# Problem description
Lines from the one containing "Click the hard" through the last line of the records below are to be repeated exactly.

# Data items
========================================================================

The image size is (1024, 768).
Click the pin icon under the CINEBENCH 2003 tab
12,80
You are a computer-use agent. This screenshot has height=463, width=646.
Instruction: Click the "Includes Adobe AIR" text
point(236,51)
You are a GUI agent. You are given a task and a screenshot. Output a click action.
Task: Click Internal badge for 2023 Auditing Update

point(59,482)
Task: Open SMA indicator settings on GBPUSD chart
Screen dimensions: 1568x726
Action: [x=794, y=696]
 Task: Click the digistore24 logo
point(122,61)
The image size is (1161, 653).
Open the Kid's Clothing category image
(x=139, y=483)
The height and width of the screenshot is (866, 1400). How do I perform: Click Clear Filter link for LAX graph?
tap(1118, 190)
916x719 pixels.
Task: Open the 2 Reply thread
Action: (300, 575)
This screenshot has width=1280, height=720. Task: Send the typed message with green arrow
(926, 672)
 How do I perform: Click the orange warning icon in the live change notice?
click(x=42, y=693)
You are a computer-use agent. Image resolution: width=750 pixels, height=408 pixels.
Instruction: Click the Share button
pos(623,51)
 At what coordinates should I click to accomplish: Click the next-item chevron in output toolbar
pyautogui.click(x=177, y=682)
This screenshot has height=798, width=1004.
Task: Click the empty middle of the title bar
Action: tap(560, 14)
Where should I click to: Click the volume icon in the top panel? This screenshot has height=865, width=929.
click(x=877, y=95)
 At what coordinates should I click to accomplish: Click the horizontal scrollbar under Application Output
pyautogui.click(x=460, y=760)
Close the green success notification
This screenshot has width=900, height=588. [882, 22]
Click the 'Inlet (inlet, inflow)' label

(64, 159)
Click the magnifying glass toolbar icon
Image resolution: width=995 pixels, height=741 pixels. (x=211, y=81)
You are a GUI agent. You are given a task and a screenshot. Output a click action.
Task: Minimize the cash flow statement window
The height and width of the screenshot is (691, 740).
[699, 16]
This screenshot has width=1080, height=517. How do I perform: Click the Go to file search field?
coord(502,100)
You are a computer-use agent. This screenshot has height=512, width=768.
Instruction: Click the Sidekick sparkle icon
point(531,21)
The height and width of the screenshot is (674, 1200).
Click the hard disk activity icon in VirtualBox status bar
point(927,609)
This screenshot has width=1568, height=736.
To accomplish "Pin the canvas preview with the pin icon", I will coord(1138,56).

========================================================================

# Solution below
Click the hard disk activity icon in VirtualBox status bar
point(927,609)
This screenshot has width=1568, height=736.
To accomplish "Pin the canvas preview with the pin icon", I will coord(1138,56).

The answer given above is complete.